# PROVIDED TEXT
As we get older, certain milestones are important when preparing for retirement. If you are nearing the following age milestones, take note of these considerations as you look to maximize your retirement savings. Don’t leave money on the table.
Consider early Canada Pension Plan (CPP) payments. Although the standard age for starting CPP payments is 65, you have the choice of taking CPP as early as age 60. Under the new rules, you can still be employed and contributing towards CPP. The advantage of this approach is the increased future CPP benefit available to you after you retire. CPP Benefits will be permanently reduced if you begin early. In 2016, the reduction percentage is 0.6% per month for a total reduction of 36% if CPP benefits are started at age 60. Add in the trend that more and more people are retiring before the age of 65 and taking CPP early, you are seeing more people get less than the maximum amount ($1,114.17 at 65 years in 2017). You may also wish to defer CPP payments to receive an increased benefit if payments of 0.7%% per month between the ages of 65 and 70.
Don’t forget the federal Pension Income Tax Credit. The Pension Income Tax credit allows you to claim a tax credit equal to the lesser of your pension income or $2,000. Since this is a non-refundable tax credit, it cannot be carried forward.
Note that there are certain exceptions in which the Pension Income Tax Credit can be used before the age of 65, "including for those individuals 55 years of age or older who have certain qualifying types of pension income, or widow(er)s, so seek advice on your particular situation. In Quebec, the pension recipient must be 65 years old to split all types of pension income.
If you don’t have a pension, one way to generate qualifying pension income at age 65 is by opening a Registered Retirement Income Fund (RRIF).
Consider pension income splitting. If your spouse/common-law partner has a lower marginal tax rate and/or available tax credits to provide tax savings, you may consider pension income splitting. An individual can allocate up to 50 percent of their eligible pension income to a spouse for tax purposes. (Note that pension income splitting may occur as young as age 55 for qualifying individuals.)
"If you don’t have a pension, one way to generate qualifying pension income at age 65 is by opening a Registered Retirement Income Fund (RRIF)"

# MATERIAL PROVIDED
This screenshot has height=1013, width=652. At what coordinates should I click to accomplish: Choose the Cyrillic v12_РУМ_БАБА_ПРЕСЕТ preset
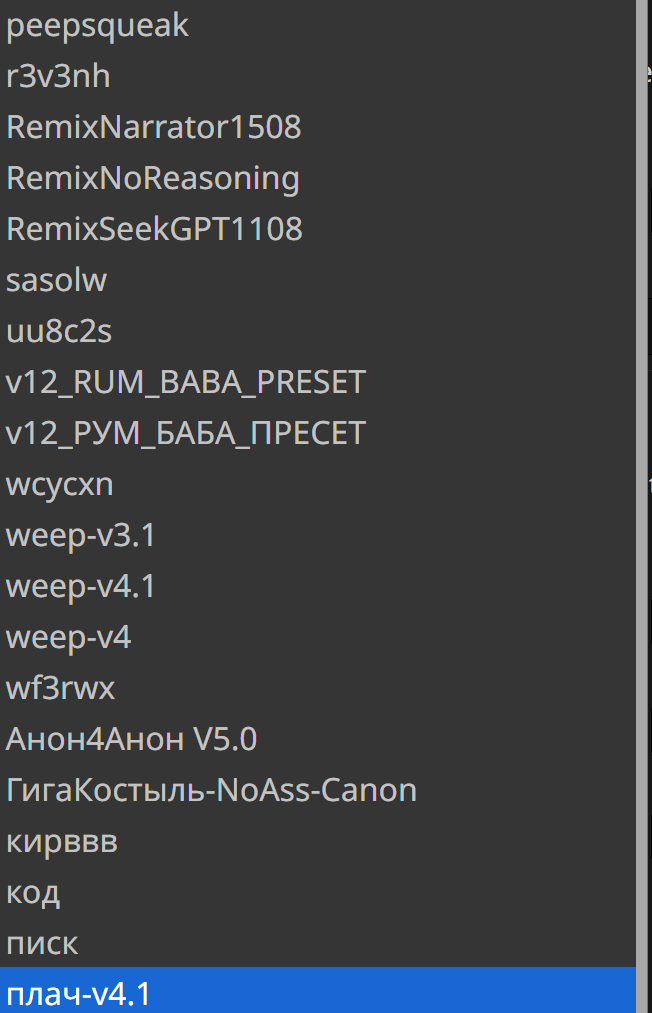point(186,434)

# DIRECTIVE A
Reproduce the portion of the retirement planning text beginning at "As we get older, certain" and ending at "on the table.".
# DIRECTIVE B
Render this sentence from the retirement planning text in French: "An individual can allocate up to 50 percent of their eligible pension income to a spouse for tax purposes."
The lines placed after the text are separate material and have no connection to it.

# RIGHT ANSWER A
As we get older, certain milestones are important when preparing for retirement. If you are nearing the following age milestones, take note of these considerations as you look to maximize your retirement savings. Don’t leave money on the table.

# RIGHT ANSWER B
Une personne peut attribuer jusqu'à 50 pour cent de son revenu de pension admissible à son conjoint à des fins fiscales.